**What you should do**
The response must consist of the lines below from the one with "Image resolution: width=2420" through the one with "the 로그아웃 button", exactly as they appear and with both ends kept.

**Information supplied**

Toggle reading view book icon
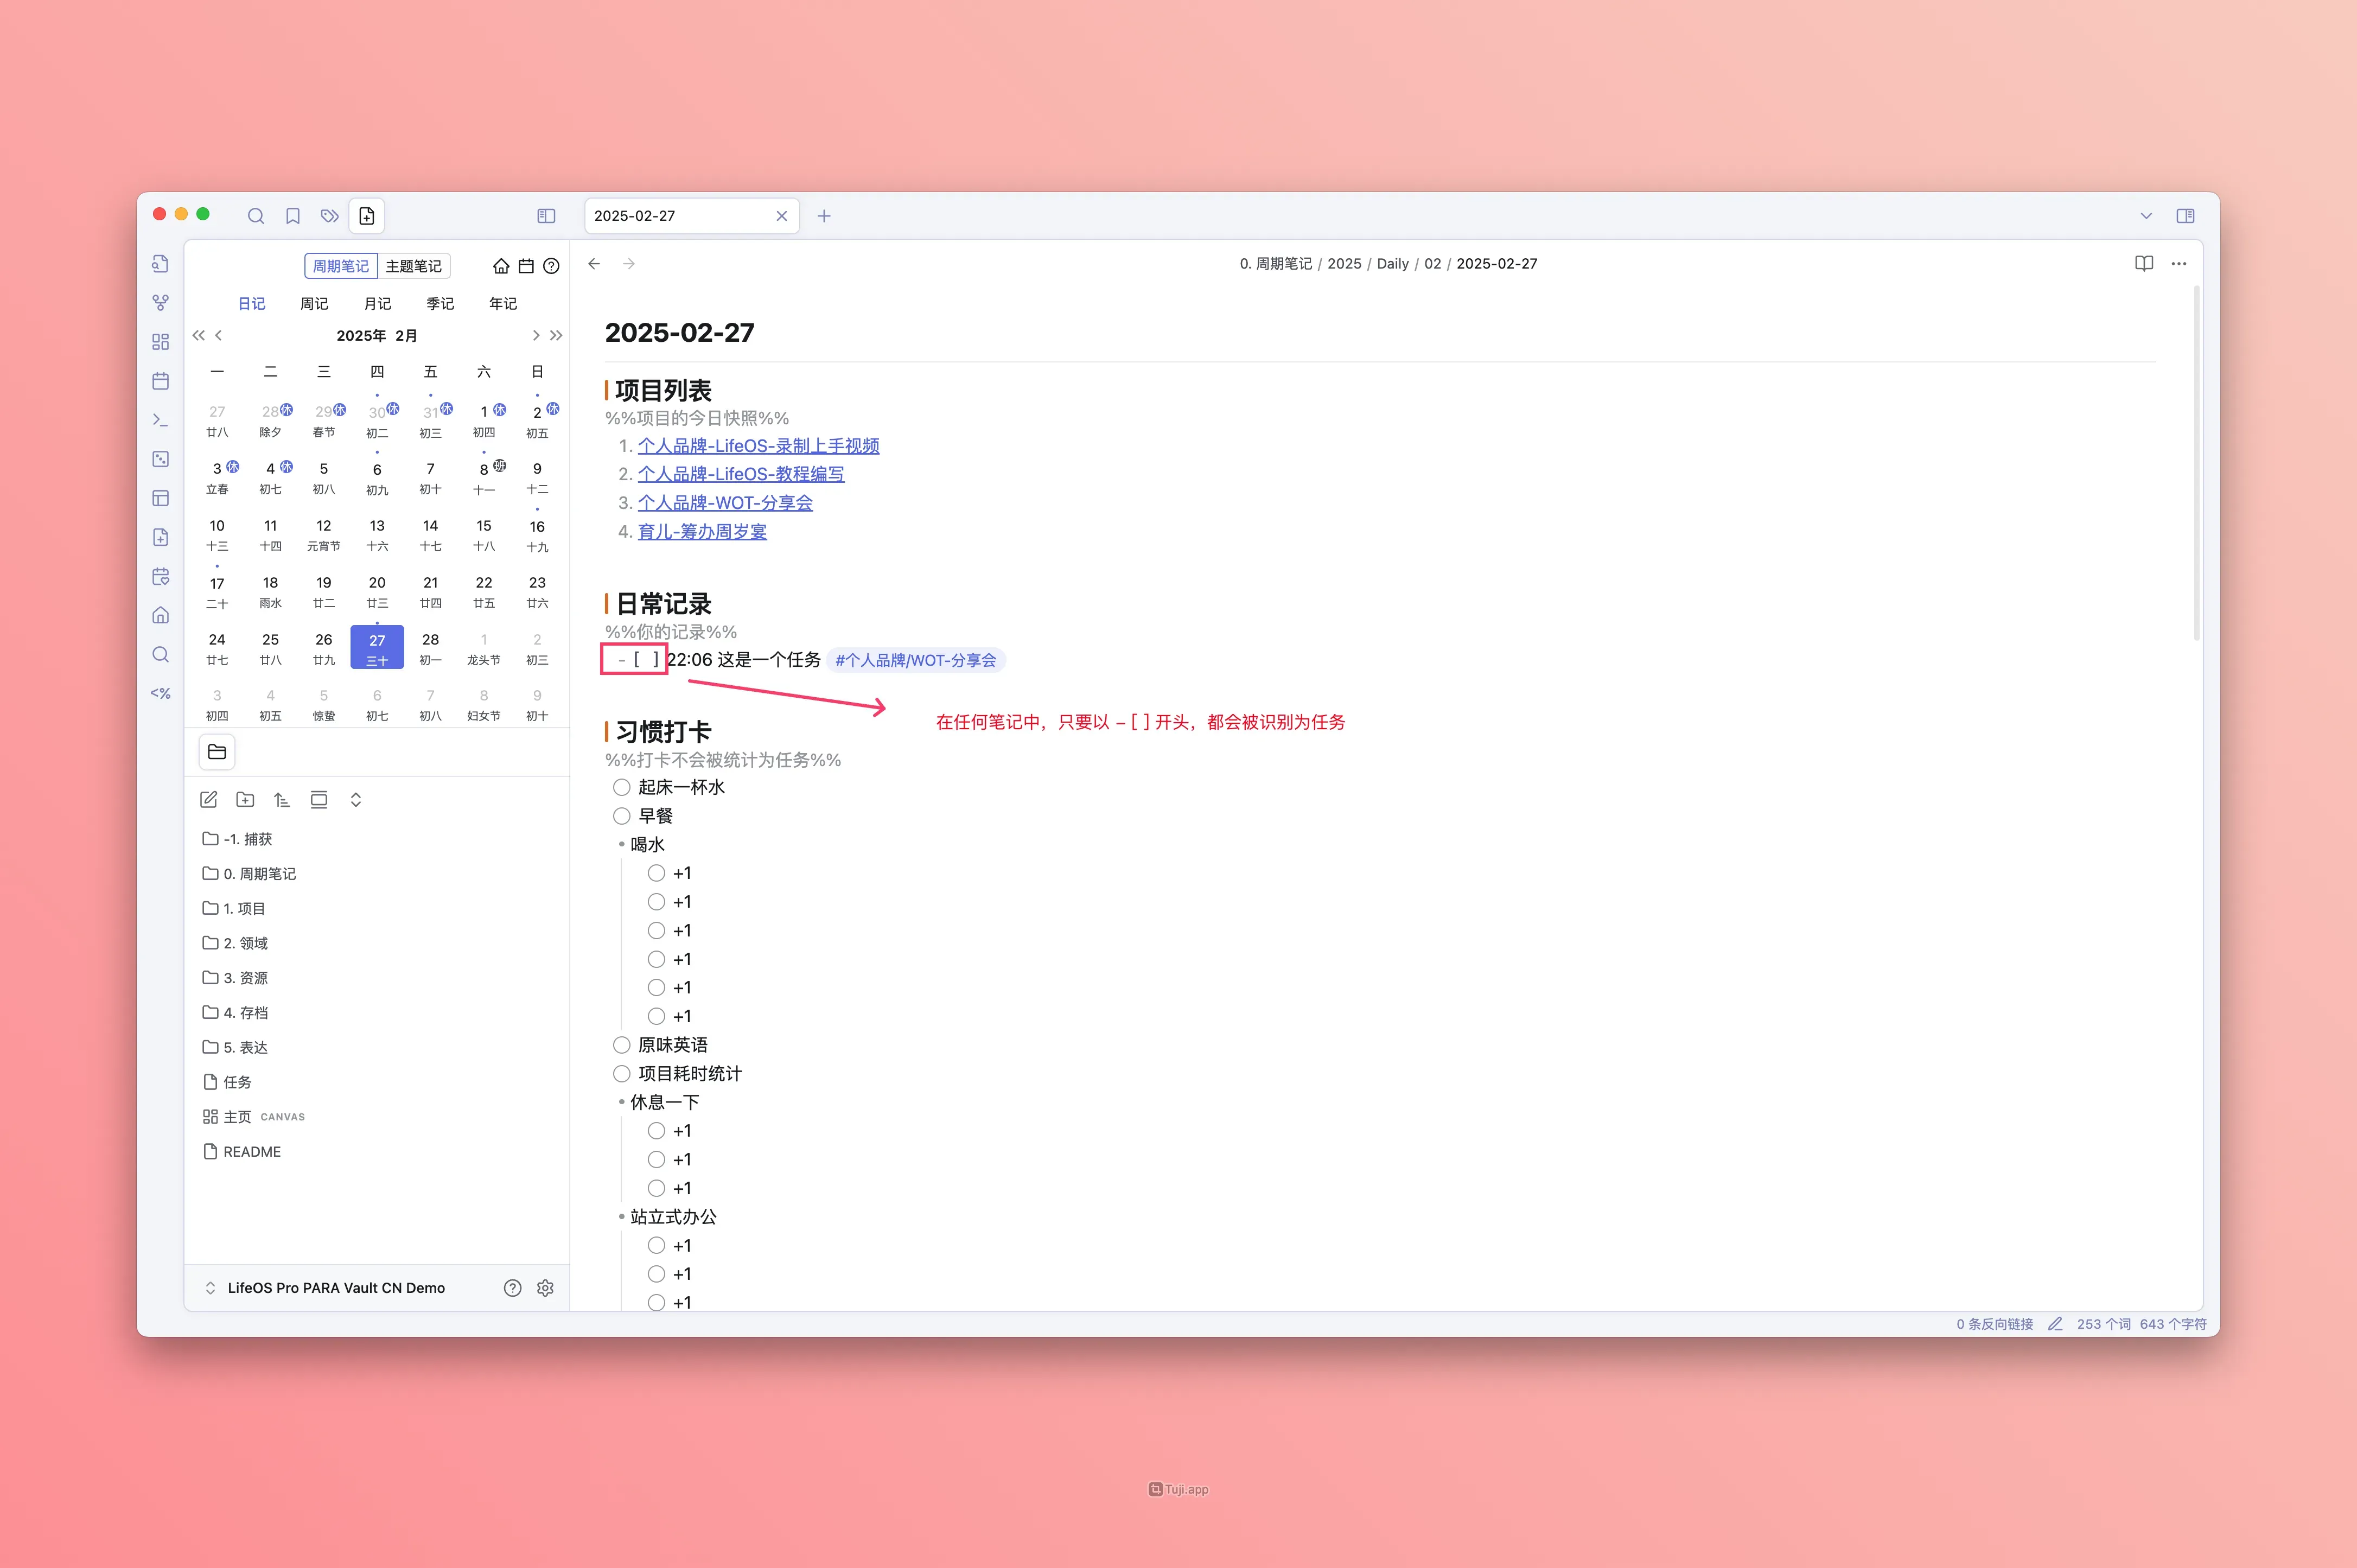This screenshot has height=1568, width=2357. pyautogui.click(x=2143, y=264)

--

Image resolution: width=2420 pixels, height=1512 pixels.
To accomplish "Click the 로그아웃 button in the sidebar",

* * *

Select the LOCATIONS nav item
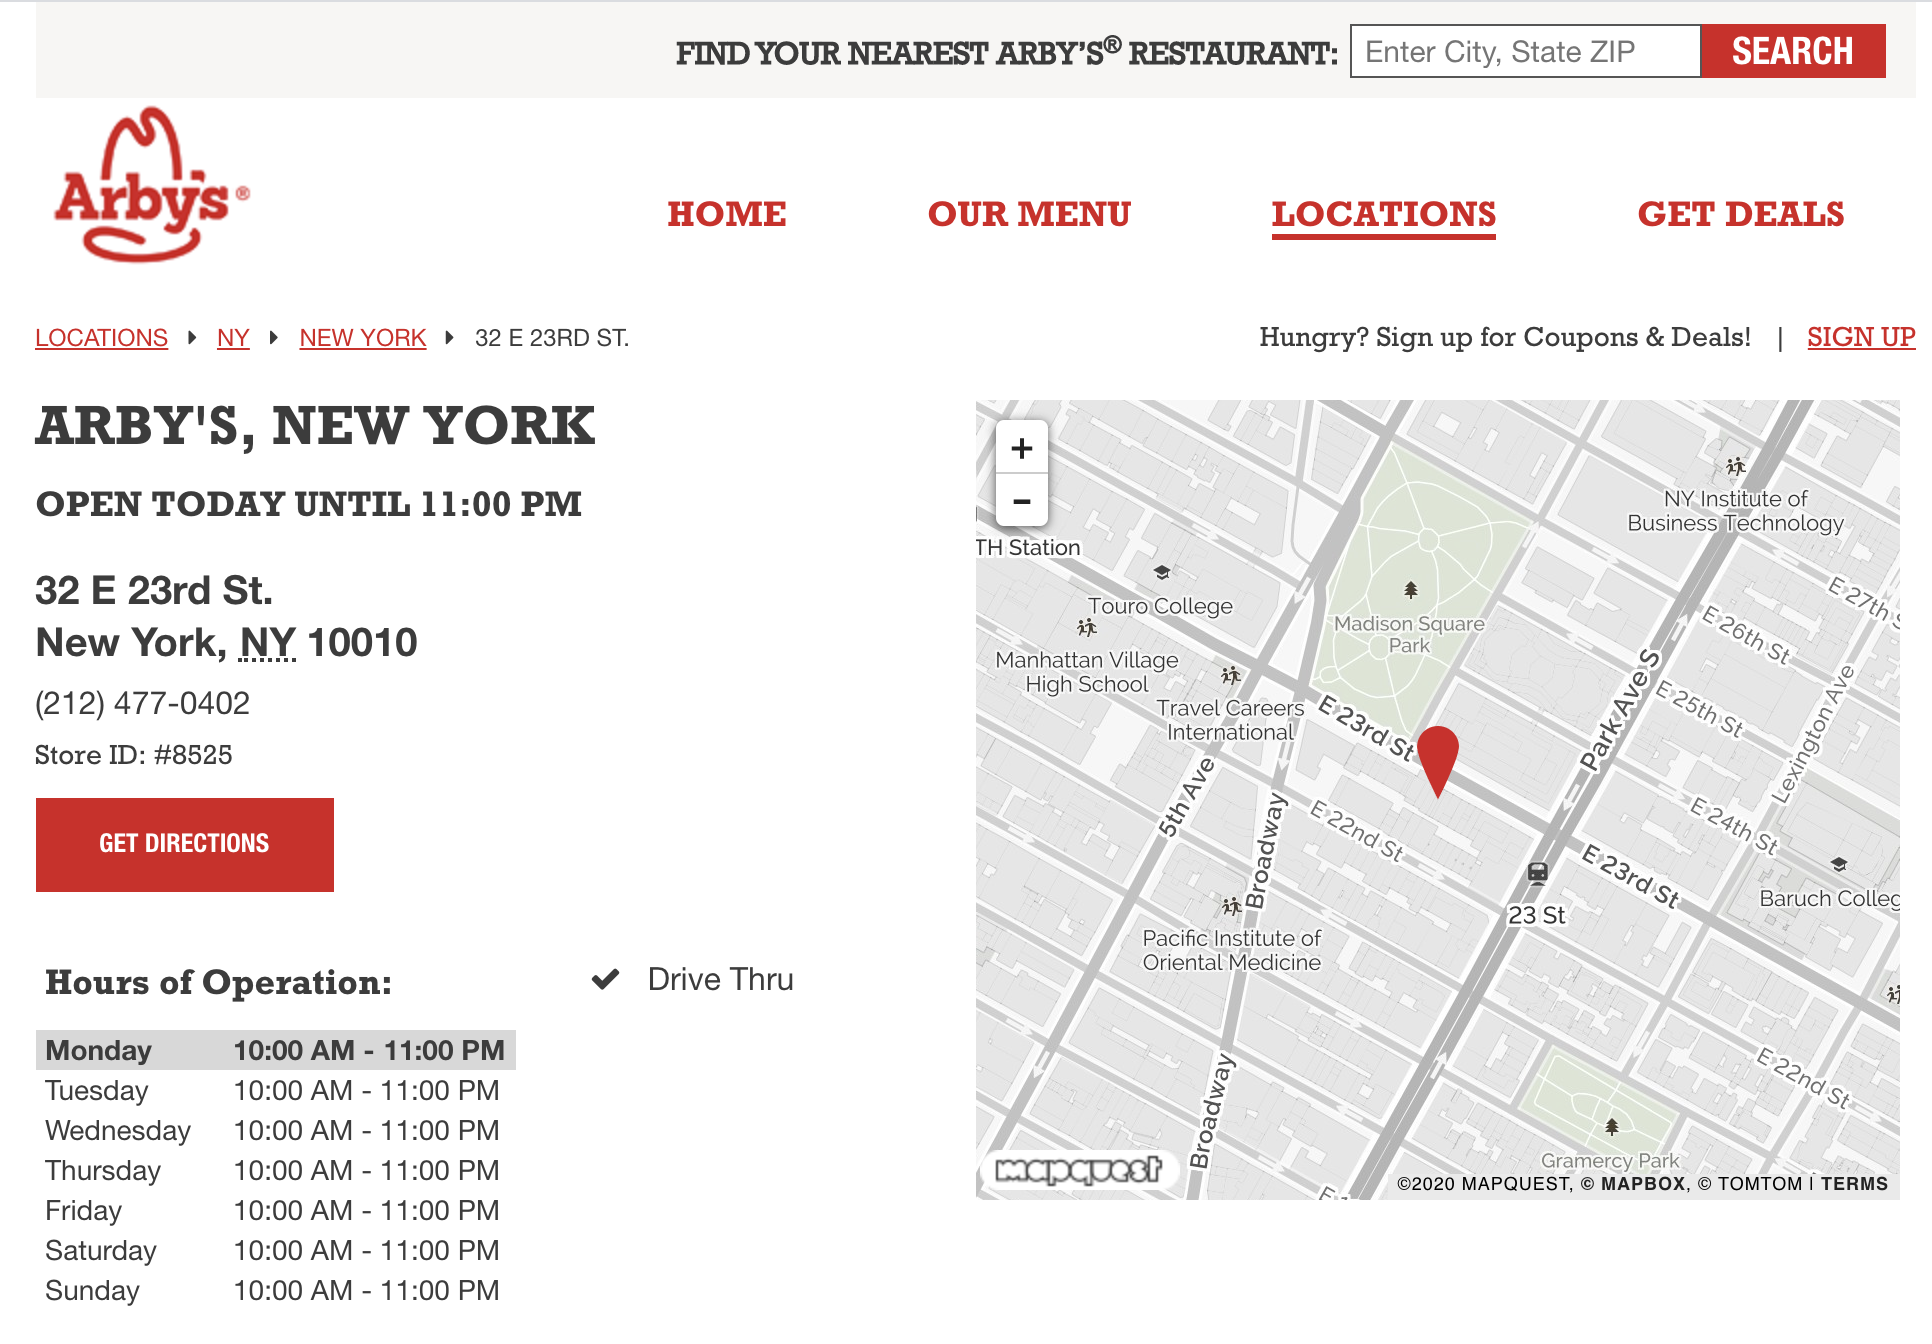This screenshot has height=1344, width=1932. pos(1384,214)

**Task solution**
Image resolution: width=2420 pixels, height=1512 pixels.
To accomplish "Click the 로그아웃 button in the sidebar",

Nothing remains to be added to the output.